A organização do Orfeão do Colégio Militar não é consensual, há quem diga que havia duas primeiras e segundas vozes, seguidas de uma terceira e quarta, acabando no canto coral; ou uma primeira, uma segunda e outra segunda, mais grave, seguida das restantes, terceira, quarta e…canto-coral. Só o “paraíso” é que é comum às duas versões!
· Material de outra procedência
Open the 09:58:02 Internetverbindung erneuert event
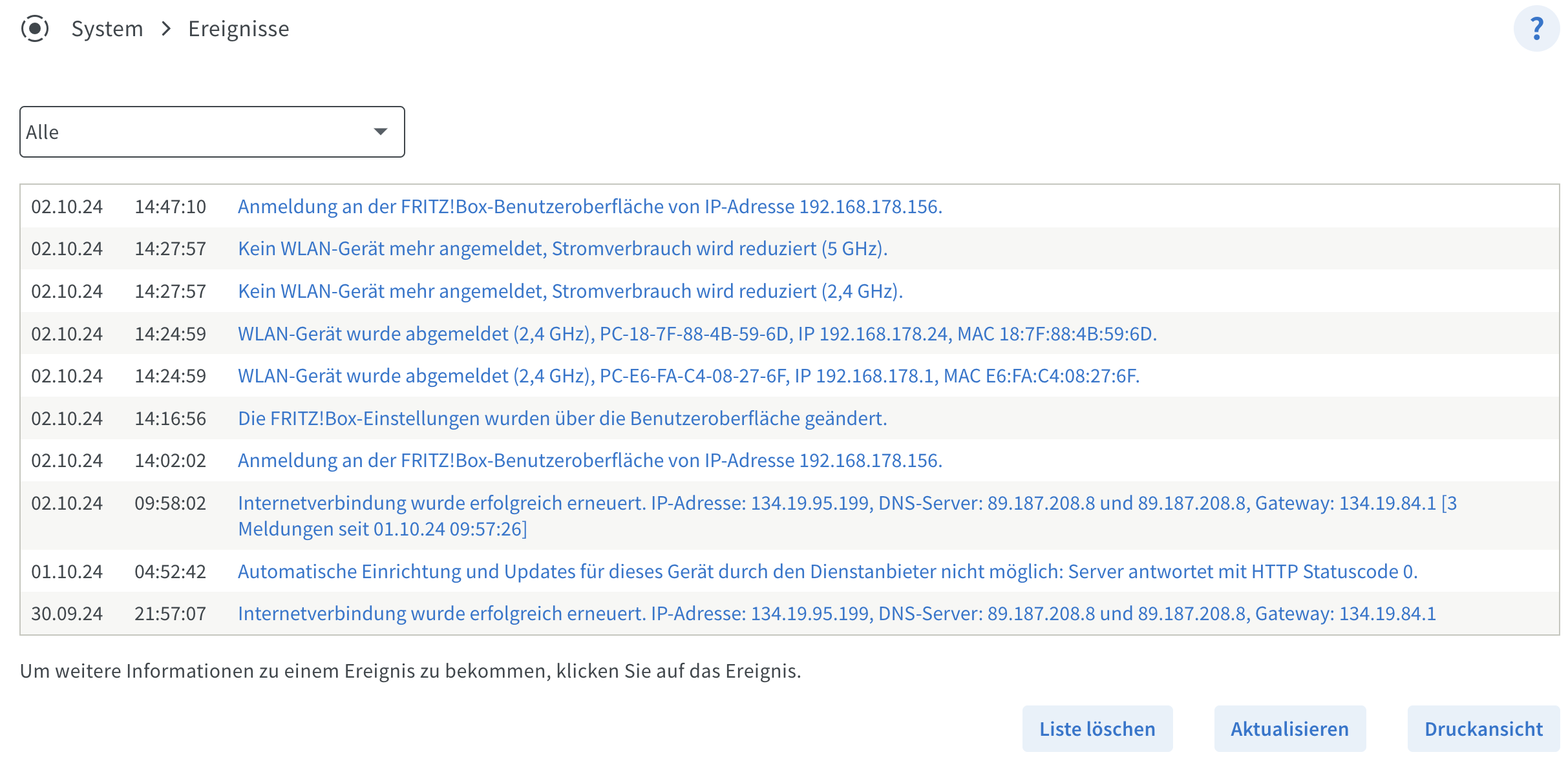This screenshot has width=1568, height=761. (847, 516)
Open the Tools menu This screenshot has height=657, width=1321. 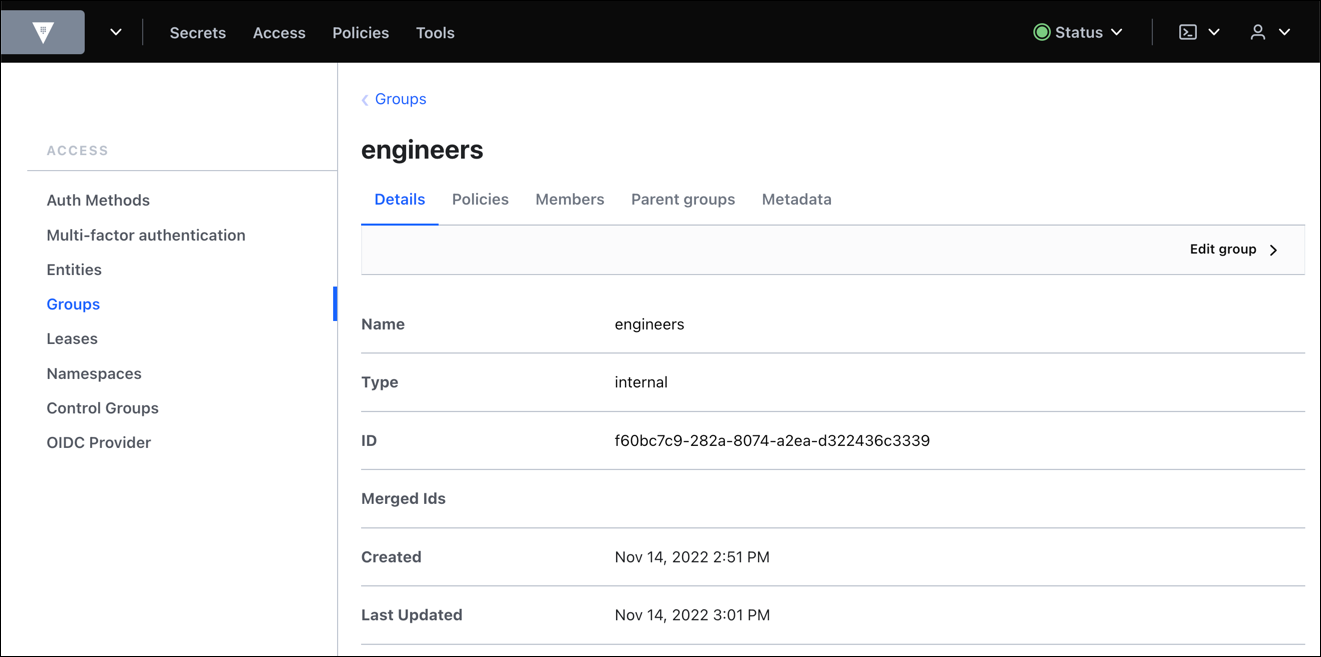[434, 32]
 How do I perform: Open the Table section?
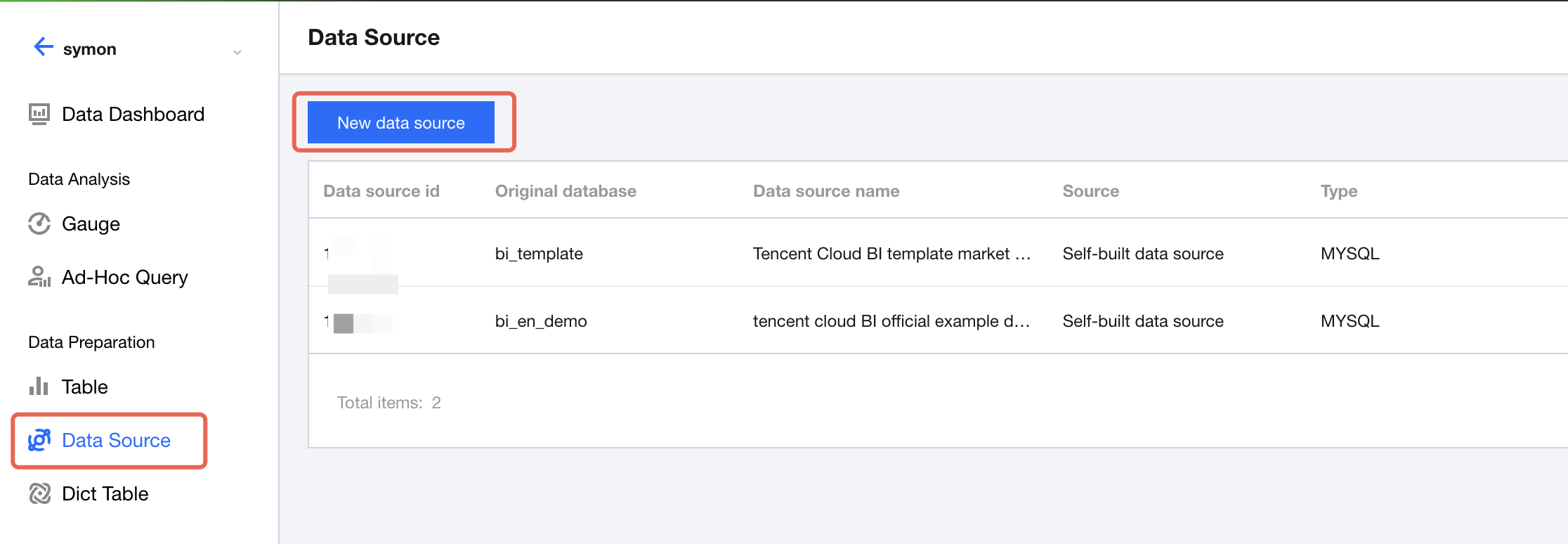tap(84, 387)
Voltemos ao Mosteiro dos Jerónimos. Depois da cena de histeria veio a bonança, e o padre Miguel Carneiro tornou a virar-se para os seus pupilos levantando as mãos. O que é que iria ser cantado naquele espaço mandado erguer por um rei para homenagear o regresso da Índia do grande navegador Vasco, carregadinho de especiarias, cujo dinheiro da venda foi direitinho para os bolsos dos governantes, um costume que ainda se mantém nos dias de hoje. Seguiu-se o Hino do Colégio, também a quatro vozes, que mais uma vez arrepiou os pêlos da assistência, seguido de uma música castelhana com variante medieval. Atingiu-se assim o clímax no espaço onde repousava o poeta Luís, e o Carioca virara-se em pose triunfal para a assistência. Até onde iria o talento destes jovens estudantes do Colégio Militar, escolhidos a dedo para emprestarem a sua voz ao Orfeão Colegial? A resposta veio com as cancões seguintes, “Minha Amora Madurinha”, “Ó cigarra, cigarrinha” e “Pedro, Tiago e João num barquinho”.Uns anos mais tarde, e já graduado, o Dáni convenceu, nesta fase dos festejos, uma mãe dum rata a prolongar a festa pela noite dentro!